13/07/2023
My Dog Is Driving Me Crazy!
Drive. It's a hot-button, poorly understood and frequently misused word in dog training. Dog owners want their dogs to stop driving them crazy. Dog trainers talk about building drive, channeling drive, switching drive, engaging drive, all sorts of things that simply determine what the dog is internally motivated by when he engages in an act.
Although understanding drives might be important to trainers, what pet dog owners usually want is to suppress or inhibit drive. They don't want to engage it or enhance it. They don't really want a dog that vibrates with anticipation at the mere suggestion of activity.
Most owners want dogs that are mirror reflections of themselves. They want a dog that's active enough to keep up with their weekend warrior-ing, and as low maintenance and comfortable as their favorite pair of boots; comforting and familiar when they are on, taking up little space and inert when they are off.
Most dog owners are not professional trainers either. Although all pro trainers are *usually* dog owners, some may not be, and I kind of look sideways at those folks. I mean, how can a trainer be without a dog? That's sorta like a chef without her own cutlery.
A lot of inexperienced, newer trainers tend to have gotten into training because they owned a dog that drove them crazy. They figured that since they started with a drivey dog, they can train any dog. Every dog is nuanced and requires that we not only understand them, but that we know enough about instinctual drives to be able to help them. Learning how to manipulate every drive successfully should be every trainers' goal.
Experienced trainers deliberately get high drive dogs because they wish to pursue a sport or activity where that kind of dog is desirable.
Drive is defined largely by instinctual or internal motivators. Defensive drive, prey drive and social drive are the 3 basic drives that facilitate survival. The ability to look for and locate game and to chase and kill game would be prey drive. An animal willing to fight in pursuit of a meal, a mate or territory, could be classified as defensive drive, and the desire to seek a mate, procreate, and hunt cooperatively with a group would be considered social drive.
The only drive most dog owners actually want in their dog is social drive. The companionship a dog offers by his mere presence is what most humans seek. They may admire dogs that display strengths in the other three drives, but most owners are inadequately prepared to control them effectively without professional intervention.
Having a dog with a lot of drive can be a blessing or a curse to an owner. As I age, I am less inclined to own dogs with a lot of prey, hunt or defensive drive, because although easy to motivate and fun to train, they can be difficult to challenge meaningfully over time and even more difficult to exhaust, mentally. A highly social dog can present his own problems, but he is largely content to just be with his owners.
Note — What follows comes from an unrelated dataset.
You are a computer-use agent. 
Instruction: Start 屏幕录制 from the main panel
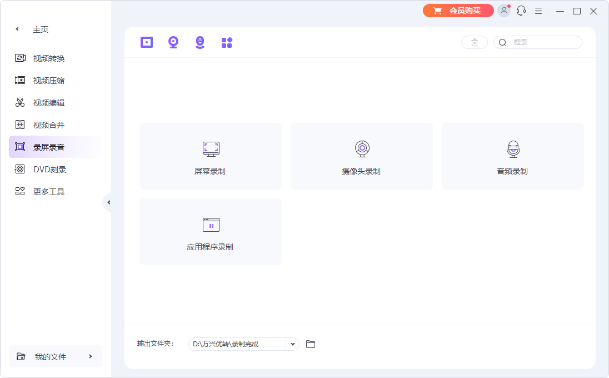pos(210,156)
A person looking for a dog needs to ask themselves how hard they are willing to work in order to maintain their dogs' heritable drives. It's work! Life happens! Priorities change! That cute little yellow lab you bought down the shore was bred to hunt. Are you prepared to give that dog a meaningful job for the next 8 to 10 years? That Shepherd needs a job. There are ordinances against sheep or cattle in urban areas, so... what's the plan?
High drive dogs are demanding. When their needs are not adequately met, they become obnoxious. Some can even become dangerous.
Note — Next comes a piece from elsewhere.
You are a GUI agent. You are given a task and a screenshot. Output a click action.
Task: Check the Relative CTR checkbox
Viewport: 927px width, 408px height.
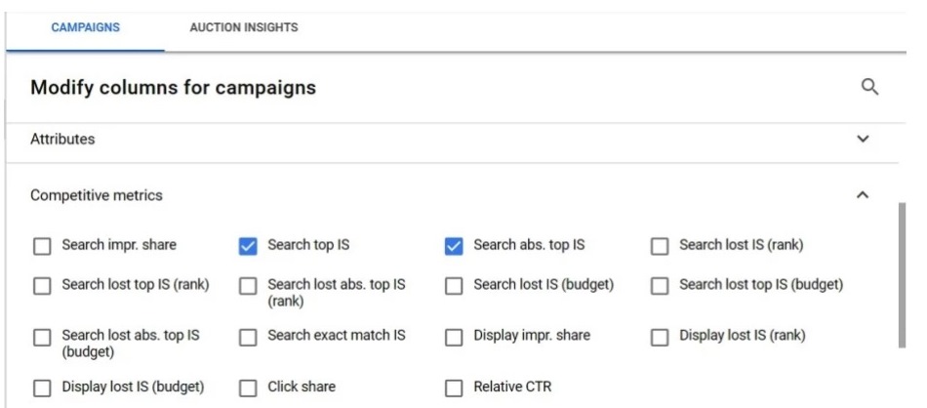tap(454, 387)

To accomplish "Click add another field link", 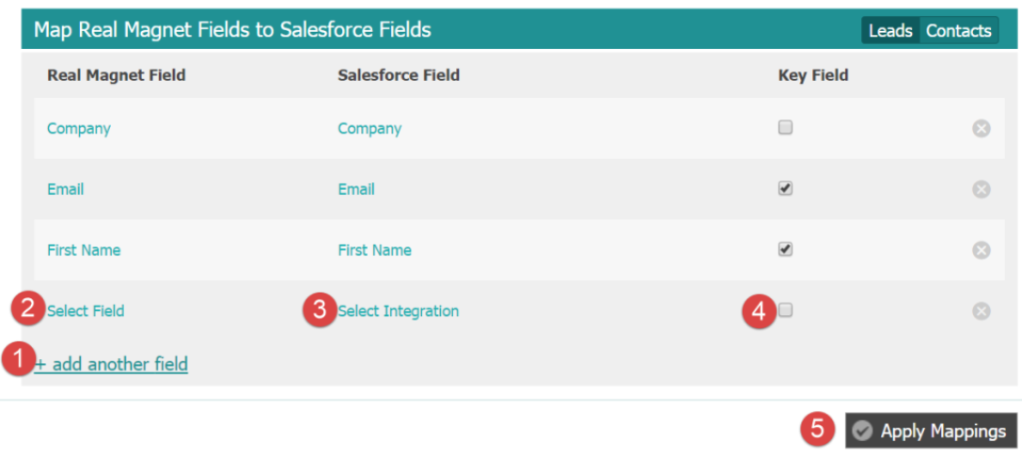I will coord(111,364).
Everybody loves the romance surrounding the dogs they see in movies and on TV. What they don't see is the work involved in making that dog perform those feats of derring do. When a person says "I want a dog JUST LIKE THAT", they aren't aware of the work a dog 'just like that' requires.
Puppy buyers start with the best of intentions; their grandiose dreams of the next Hero Dog usually end about the time their puppy has eaten it's way through several pairs of shoes, a crate or two, and all the baseboards in the kitchen.
That can be construed as UNdirected drive.
Maybe the puppy gets enrolled in a generic puppy class, where the misguided focus is on "socialization" instead of channeling that drive, so the owner is never taught how to control that drive effectively and encourage more pro-social behaviors. Dog starts lighting up on guests, becoming defensive around food or space. That would be called MISdirected drive.
If the owner is smart, they contact the breeder for advice. If the breeder is respectable, they will give it or tell you where to look for it. In my book, a respectable breeder wouldn't sell a novice owner a dog with high drive to begin with, but that's an article for another time. Breeders of top quality dogs with high drives aren't selling their best dogs into inexperienced pet homes.
Some folks don't get their dogs from breeders at all. They get them from alternative sources like Craigslist. Petfinder is another, or as I have heard it referred to, Tinder for Furmommies.
A lot of the dogs that end up in those places can be categorized as having had too much drive in their previous homes, which landed them on the "available" page of some animal specific aggregator like PetFinder, a rescue, or the local shelter.
Their behavior became intolerable to their previous owners, who ultimately became frustrated with them and gave up. Dog ended up stuck in a crate, in a back yard, sequestered away when company comes. As his life becomes even more unfulfilled, he becomes a nuisance and potentially a genuine risk.
Predictably, dogs with a lot of un-directed drive tend to get dumped first. Usually the owners discover their mistake too late (that the Husky they had to have because Game of Thrones was their favorite show is a nightmare screamer who is destroying their landscaping) because their only criterion for consideration was the dog would be a nice ornament to their lifestyle.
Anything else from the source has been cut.